O 1º Festival Literário Internacional de Belo Horizonte (FLI-BH) tem grandes nomes da literatura nacional e estrangeira confirmados para o evento, que acontece de 25 a 28 de junho, na capital mineira. Os escritores brasileiros Milton Hatoum – que fará a conferência de abertura – Maria Esther Maciel e Eric Nepomuceno estão entre as presenças anunciadas, ao lado do mexicano Juan-Pablo Villalobos e do colombiano Santiago Gamboa, da nova geração da literatura latino-americana.

O homenageado desta primeira edição é o poeta Carlos Drummond de Andrade (1902-1987), que publicou “Alguma poesia” (1930), marco do modernismo, quando morava ainda em Belo Horizonte.

O tema do evento será “Imagina o Mundo, Imagina a Cidade”. A partir dele, várias atividades serão desenvolvidas em oficinas, palestras, exposições, saraus, performances, apresentações de teatro e sessões de cinema. O palco principal é o Teatro Francisco Nunes e o próprio Parque Municipal, que abriga a casa de espetáculos, além de espaços públicos espalhados por toda a cidade. Antes, em abril, haverá um aquecimento, com a participação do ilustrador Javier Zabala.

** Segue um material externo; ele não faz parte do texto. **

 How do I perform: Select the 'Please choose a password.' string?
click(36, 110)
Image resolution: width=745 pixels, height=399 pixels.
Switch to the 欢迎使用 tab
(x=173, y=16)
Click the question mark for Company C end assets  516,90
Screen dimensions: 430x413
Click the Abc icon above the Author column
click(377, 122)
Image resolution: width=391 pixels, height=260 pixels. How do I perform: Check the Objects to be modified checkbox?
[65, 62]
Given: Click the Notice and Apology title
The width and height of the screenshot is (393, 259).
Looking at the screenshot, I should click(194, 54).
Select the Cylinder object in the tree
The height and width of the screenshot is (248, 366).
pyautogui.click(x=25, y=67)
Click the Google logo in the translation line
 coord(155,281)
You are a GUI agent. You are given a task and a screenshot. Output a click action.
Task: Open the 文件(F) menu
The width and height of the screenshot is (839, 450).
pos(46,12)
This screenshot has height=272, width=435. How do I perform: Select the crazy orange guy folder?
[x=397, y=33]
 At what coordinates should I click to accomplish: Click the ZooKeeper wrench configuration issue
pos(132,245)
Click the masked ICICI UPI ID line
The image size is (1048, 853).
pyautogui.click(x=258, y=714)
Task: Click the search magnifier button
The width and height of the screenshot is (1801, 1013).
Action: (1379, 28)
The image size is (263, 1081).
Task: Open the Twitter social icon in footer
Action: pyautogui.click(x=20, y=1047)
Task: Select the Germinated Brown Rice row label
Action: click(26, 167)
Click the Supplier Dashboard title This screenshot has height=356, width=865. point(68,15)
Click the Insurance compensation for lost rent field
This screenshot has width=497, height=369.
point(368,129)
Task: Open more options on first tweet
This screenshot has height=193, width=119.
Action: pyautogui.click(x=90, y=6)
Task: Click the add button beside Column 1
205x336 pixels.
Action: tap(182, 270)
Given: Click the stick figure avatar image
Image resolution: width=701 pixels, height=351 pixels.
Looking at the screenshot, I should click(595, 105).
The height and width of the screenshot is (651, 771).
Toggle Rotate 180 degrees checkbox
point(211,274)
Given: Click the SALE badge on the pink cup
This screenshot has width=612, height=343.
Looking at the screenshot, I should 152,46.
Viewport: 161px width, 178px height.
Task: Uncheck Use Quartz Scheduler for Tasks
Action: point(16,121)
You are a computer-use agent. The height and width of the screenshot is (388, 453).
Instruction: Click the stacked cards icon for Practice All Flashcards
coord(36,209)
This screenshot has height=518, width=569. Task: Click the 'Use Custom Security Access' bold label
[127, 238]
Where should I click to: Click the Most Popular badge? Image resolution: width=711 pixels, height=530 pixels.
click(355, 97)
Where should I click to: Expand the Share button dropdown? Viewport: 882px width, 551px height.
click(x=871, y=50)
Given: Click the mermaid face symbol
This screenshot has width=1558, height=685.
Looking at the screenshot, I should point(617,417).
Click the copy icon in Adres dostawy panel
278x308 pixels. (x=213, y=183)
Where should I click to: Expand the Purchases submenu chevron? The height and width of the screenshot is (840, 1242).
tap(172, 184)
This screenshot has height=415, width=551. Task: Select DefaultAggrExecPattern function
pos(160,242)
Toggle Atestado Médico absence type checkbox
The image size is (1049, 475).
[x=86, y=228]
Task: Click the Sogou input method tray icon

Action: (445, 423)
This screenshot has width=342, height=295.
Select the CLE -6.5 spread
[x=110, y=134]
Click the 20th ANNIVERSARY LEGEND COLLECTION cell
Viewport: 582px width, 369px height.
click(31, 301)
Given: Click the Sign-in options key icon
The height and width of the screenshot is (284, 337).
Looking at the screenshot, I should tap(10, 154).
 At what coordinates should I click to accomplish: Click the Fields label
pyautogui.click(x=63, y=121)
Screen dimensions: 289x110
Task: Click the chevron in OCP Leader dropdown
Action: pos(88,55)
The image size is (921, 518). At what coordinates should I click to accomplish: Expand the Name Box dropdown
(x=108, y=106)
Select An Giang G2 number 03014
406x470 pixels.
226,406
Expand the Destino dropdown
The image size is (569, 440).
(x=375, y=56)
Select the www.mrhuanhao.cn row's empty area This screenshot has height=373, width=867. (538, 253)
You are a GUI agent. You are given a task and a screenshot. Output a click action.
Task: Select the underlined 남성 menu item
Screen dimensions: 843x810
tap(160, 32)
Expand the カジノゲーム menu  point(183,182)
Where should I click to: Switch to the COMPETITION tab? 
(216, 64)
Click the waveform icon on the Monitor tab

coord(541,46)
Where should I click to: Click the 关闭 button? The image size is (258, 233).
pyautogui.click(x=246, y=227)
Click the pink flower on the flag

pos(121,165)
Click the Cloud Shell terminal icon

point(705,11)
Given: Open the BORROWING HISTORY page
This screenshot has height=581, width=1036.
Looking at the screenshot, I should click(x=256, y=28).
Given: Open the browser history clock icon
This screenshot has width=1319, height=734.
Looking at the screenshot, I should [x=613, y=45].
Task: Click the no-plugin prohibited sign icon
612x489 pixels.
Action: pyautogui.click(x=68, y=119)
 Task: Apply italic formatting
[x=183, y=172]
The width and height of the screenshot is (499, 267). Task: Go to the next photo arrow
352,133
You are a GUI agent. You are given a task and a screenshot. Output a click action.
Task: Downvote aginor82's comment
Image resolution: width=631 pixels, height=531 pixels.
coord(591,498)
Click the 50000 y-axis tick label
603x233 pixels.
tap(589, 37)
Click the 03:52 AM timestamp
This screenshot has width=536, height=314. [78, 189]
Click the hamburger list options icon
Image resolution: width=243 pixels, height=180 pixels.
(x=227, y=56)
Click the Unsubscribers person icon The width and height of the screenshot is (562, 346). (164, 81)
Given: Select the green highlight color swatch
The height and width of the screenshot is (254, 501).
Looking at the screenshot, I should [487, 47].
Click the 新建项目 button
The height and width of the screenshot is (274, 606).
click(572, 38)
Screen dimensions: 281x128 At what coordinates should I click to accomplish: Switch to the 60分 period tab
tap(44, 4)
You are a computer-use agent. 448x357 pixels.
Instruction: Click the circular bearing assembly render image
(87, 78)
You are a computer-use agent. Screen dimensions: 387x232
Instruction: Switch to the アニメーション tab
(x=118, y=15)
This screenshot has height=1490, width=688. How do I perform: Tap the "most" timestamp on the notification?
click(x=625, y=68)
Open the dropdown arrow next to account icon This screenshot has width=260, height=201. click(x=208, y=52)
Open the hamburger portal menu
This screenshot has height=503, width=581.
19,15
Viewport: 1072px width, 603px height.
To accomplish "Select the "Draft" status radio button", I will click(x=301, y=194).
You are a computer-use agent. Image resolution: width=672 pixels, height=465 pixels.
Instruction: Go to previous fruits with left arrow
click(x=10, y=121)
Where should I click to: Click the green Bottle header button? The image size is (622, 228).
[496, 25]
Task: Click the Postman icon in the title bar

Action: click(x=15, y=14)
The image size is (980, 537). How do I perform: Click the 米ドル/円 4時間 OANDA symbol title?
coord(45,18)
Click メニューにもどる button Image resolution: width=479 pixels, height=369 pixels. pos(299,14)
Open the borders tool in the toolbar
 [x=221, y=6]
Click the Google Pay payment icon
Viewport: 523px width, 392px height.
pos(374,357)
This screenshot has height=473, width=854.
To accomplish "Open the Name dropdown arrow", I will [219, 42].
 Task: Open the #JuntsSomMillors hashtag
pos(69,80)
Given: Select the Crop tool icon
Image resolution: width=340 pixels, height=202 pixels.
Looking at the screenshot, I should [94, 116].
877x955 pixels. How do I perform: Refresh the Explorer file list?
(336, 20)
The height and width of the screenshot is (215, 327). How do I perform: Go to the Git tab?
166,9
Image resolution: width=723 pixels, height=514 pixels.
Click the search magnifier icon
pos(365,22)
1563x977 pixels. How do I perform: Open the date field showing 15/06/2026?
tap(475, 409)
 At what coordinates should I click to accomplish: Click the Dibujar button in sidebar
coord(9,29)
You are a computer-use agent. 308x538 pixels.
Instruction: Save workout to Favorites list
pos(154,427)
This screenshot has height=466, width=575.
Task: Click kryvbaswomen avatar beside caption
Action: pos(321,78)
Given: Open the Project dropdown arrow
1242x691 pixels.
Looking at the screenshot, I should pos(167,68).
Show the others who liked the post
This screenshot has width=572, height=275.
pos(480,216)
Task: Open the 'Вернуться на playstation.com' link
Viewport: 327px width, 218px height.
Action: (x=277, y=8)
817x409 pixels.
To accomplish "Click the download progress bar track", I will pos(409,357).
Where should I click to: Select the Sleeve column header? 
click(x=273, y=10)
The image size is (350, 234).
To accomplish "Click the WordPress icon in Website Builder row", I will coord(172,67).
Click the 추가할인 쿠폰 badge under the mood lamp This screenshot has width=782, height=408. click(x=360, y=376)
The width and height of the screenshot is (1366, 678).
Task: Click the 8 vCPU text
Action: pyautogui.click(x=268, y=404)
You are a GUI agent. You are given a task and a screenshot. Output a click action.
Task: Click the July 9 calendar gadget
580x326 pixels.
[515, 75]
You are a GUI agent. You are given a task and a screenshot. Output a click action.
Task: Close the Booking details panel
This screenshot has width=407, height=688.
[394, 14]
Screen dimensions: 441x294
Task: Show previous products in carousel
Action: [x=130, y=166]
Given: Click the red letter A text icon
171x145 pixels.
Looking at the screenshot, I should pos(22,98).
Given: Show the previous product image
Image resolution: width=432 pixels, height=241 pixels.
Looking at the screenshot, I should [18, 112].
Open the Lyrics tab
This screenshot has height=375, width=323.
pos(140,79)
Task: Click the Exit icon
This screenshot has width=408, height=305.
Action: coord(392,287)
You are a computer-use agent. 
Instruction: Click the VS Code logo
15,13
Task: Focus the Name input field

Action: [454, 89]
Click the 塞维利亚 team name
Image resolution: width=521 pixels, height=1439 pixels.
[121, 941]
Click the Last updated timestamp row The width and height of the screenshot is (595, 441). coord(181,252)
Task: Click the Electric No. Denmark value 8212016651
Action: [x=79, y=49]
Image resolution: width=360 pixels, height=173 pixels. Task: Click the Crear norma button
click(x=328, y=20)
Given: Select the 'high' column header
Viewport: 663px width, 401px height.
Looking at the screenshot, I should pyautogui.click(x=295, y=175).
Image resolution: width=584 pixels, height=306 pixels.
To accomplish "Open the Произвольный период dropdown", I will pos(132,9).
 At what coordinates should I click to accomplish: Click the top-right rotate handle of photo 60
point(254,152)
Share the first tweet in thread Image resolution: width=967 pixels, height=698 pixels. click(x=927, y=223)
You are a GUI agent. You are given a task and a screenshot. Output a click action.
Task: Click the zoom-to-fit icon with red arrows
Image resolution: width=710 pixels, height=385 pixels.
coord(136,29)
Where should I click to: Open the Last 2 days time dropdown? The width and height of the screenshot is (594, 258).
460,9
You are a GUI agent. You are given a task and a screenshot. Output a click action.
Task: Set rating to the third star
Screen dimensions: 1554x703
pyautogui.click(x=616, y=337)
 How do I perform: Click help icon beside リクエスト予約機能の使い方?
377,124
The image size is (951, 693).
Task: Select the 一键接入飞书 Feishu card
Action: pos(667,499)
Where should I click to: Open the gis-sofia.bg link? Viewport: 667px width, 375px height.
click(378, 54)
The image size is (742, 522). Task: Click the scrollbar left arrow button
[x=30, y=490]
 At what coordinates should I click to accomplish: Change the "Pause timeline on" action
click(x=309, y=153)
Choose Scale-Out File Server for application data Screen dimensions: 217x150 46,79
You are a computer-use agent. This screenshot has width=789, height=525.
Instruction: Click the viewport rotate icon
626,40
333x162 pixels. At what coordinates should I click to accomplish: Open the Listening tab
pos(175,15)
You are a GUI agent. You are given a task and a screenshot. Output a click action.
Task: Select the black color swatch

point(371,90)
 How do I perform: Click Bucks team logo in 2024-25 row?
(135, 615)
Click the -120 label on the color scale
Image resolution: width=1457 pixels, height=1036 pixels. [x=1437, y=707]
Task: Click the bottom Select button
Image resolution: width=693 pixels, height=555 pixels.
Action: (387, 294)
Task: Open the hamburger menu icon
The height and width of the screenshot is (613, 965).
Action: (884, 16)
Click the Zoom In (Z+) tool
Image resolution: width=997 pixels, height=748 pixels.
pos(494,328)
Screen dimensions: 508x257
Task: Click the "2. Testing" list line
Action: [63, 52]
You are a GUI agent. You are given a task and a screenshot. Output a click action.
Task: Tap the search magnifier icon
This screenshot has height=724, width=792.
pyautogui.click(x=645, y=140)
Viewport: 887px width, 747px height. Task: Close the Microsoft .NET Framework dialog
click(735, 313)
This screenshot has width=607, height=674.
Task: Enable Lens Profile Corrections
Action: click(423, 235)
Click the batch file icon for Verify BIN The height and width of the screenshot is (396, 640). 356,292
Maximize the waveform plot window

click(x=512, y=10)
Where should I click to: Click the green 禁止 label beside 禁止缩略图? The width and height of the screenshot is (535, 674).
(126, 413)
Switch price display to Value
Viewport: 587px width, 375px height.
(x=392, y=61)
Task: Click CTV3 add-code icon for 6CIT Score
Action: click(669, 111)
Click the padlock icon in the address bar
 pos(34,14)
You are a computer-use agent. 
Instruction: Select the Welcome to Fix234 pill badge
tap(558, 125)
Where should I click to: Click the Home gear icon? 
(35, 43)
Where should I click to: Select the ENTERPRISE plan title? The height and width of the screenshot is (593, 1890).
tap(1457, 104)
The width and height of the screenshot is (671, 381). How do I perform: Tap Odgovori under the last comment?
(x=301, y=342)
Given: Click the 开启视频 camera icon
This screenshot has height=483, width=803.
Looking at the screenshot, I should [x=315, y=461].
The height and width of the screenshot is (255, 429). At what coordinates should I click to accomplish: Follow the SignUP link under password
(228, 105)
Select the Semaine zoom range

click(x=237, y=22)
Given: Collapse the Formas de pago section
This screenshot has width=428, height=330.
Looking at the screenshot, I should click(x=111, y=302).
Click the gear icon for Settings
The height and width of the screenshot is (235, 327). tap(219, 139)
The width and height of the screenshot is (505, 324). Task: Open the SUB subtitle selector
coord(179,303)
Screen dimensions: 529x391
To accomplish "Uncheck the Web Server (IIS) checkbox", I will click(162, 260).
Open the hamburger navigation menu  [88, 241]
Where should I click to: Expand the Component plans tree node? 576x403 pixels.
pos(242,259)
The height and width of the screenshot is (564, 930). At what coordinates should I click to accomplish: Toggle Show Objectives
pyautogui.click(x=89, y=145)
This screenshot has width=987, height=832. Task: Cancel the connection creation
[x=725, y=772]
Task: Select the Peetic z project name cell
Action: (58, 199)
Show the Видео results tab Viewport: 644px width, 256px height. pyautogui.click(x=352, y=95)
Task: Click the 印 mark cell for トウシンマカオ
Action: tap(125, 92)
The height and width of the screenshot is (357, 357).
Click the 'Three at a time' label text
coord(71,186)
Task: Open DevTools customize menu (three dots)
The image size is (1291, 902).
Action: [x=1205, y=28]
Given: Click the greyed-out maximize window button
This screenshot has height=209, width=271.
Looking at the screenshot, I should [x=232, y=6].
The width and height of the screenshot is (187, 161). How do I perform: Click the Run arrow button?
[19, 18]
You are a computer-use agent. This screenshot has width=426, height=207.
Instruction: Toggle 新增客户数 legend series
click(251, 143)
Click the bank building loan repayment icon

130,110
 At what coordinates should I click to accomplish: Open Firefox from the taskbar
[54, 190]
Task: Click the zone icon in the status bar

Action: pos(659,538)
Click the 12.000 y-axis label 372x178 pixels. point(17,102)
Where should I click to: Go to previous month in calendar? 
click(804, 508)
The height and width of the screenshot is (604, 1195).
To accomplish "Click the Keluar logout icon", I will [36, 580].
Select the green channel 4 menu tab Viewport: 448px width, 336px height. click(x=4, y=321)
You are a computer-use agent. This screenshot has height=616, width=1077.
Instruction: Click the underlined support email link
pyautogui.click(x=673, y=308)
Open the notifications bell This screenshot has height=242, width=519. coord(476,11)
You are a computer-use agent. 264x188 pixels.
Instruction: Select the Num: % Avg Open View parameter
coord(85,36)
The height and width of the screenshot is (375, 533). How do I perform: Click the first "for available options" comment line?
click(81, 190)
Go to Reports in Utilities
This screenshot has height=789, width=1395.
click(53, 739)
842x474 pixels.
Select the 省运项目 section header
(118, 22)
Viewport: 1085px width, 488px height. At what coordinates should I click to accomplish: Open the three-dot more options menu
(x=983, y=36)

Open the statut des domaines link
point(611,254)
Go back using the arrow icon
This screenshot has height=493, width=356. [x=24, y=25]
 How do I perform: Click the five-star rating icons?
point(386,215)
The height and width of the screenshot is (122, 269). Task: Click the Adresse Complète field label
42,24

O festival, que foi oficialmente lançado ontem, na Academia Mineira de Letras, terá como curadores os jornalistas e escritores Leida Reis (editora executiva do jornal Hoje em Dia), Afonso Borges (idealizador e produtor cultural do Sempre Um Papo e colunista do Hoje em Dia) e Beatriz Hernnanz, diretora do Instituto Cervantes, ponta de lança da cultura espanhola.

Para Leida Reis, com a iniciativa, a cidade preenche uma lacuna. “Belo Horizonte tem ficado conhecida por festivais de cultura, como o FIT (Festival Internacional de Teatro) e o FAN (Festival de Arte Negra) que colocam a cidade no cenário de promoção da cultura e a ocupação do espaço urbano em favor da cultura. Mas faltava a literatura, já que temos grandes escritores de décadas atrás e de hoje; faltava esse festival para reunir e discutir literatura”, afirma. Ela diz que o festival não vai atuar de forma isolada, mas com a pretensão de manter diálogo com outros movimentos que promovam a leitura na cidade.

Afonso Borges propõe, entre outras coisas, a realização de um mapeamento dos itinerários dos escritores em Belo Horizonte, o que demanda pesquisa. “Onde eles moravam, seus caminhos pela cidade. É preciso do envolvimento da sociedade”, frisa. Ele diz que, durante o festival, será feita uma parceria entre o argentino Daniel Mordzinski – considerado o fotógrafo dos escritores – e o colombiano Gamboa para a criação de texto e fotos sobre Belo Horizonte. Mordzinski irá fotografar os escritores mineiros.

O recorte desta edição do festival – que pretende ser anual – contempla a literatura latino-americana, movimento percebido pelos curadores.

O 1º FLI-BH tem a preocupação da inclusão social, permitindo o acesso às pessoas das diversas camadas sociais da cidade. Como lembra o presidente da Fundação Municipal de Cultura, entidade criadora e gestora do festival, Leônidas Oliveira. Assim, serão realizadas atividades nos centros culturais das regionais e espaços da cidadania da PBH. “O festival será o coroamento dessa política que transformou Belo Horizonte na cidade que mais lê no país, segundo pesquisa feita ano passado”, diz. O prefeito Marcio Lacerda (PSB) compareceu ao evento, que tem patrocínio da CBMM e apoio do Sesc.